The polymers, such as plastics are ubiquitous and integral in everyday human life with many applications that varies from medical, transport, electrical, construction and packaging. As the current polymer production completely depends on petrochemicals, the manufacturing process are not sustainable along with its high environmental and economic risks. With the advancement of synthetic biology and metabolic engineering, the genomic information and mechanisms of which bacterial cells produce a number of linear polyesters in nature are about to emerge. These materials, known as poly hydroxyl alkanoates (PHA) have a potential advantage over petrochemical derived polymers towards the manufacturing of either thermoplastic or elastomeric polymer materials and are completely biodegradable which could use to produce bioplastics. The plan here is to identify the genes that act up on from the early stages polyester biosynthesis in bacteria and recreate biosynthetic pathways in E. coli and other host organisms. The initial pathway components are derived from a previously reported butanol pathway, which was shown to produce biofuel propane from E. coli cells (Menon et al, 2015: A microbial platform for renewable propane synthesis based on a fermentative butanol pathway. Biotechnology for Biofuels). With the presence of a corresponding transporter genes, it will produce various halogenated polymer units which could be further modified via chemo-catalysis or via incorporating other modifying enzymes.

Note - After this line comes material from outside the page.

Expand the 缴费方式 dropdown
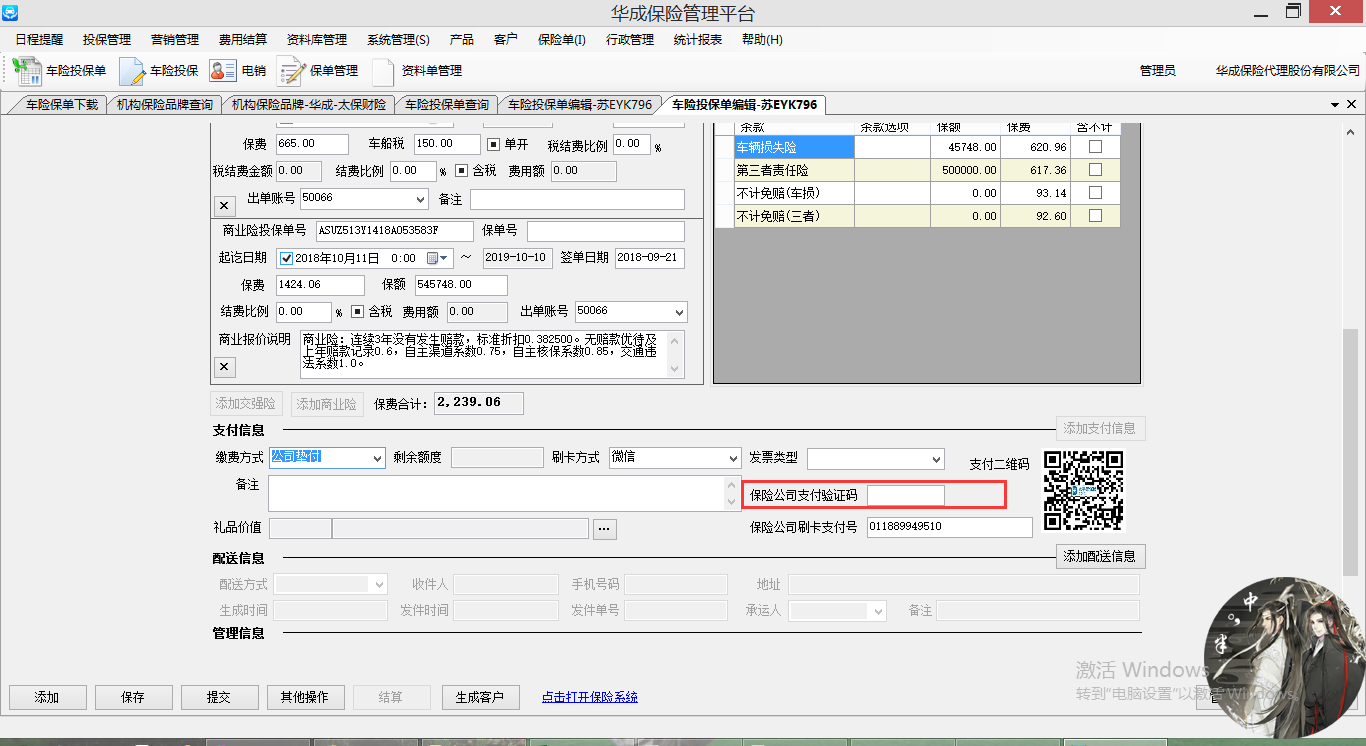The image size is (1366, 746). [377, 458]
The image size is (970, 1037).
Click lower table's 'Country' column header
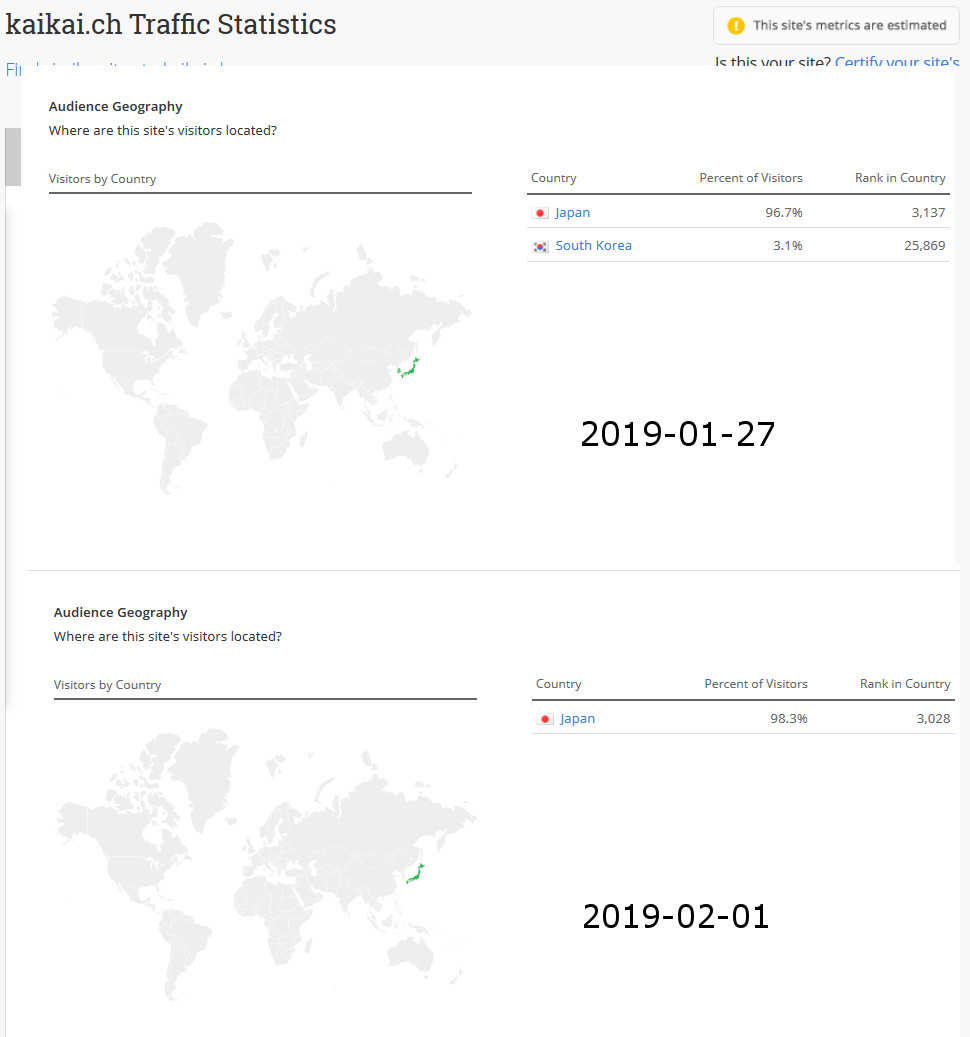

Our aim is to incorporate new modifications (via biosynthetically and chemically) on the derived biopolymers in order to render them readily available for the preparation of bio-molecular conjugates and hybrid biomaterials that could act as a potential and promising new class of biocompatible biomaterials.
Techniques that will be undertaken during the project:
- Bioinformatics- analyzing gene cluster, protein structural prediction and metabolite prediction, protein-protein interactions
- Molecular biology – Manipulation with DNA (PCR, cloning, Gene knockouts etc), site-directed mutagenesis
- Protein expression and purification, optimization and analysis of protein quality
- Metabolic engineering:- pathway construction in different hosts and pathway optimization, separation and characterization of metabolites, analysis of polymers and biomaterials
- Enzymology: enzyme activity assays and assay development, enzyme kinetics (UV-Vis spectroscopy, Fluorescence spectroscopy. HPLC, GC, IR, Mass spec, NMR)
- Protein X-ray crystallography, crystallization and protein structure resolution
- Chemical synthesis:- of metabolites/intermediates, cross coupling chemistry and developing chemo-enzymatic reactions.


Funding Notes

Studentship includes: fees, a tax-free stipend of at least £15,009 p.a (to rise in line with UKRI recommendation); a travel allowance in year 1; a travel / conference budget; a generous consumables budget and use of a MacBook Pro for the duration of the programme. In order to apply you must ensure that you are eligible.

References

Menon, Navya, Pásztor, András, Menon, Binuraj R. K., Kallio, Pauli, Fisher, Karl, Akhtar, M. Kalim, Leys, David, Jones, Patrik R., Scrutton, Nigel S.. 2015. A microbial platform for renewable propane synthesis based on a fermentative butanol pathway. Biotechnology for Biofuels, 8 (1)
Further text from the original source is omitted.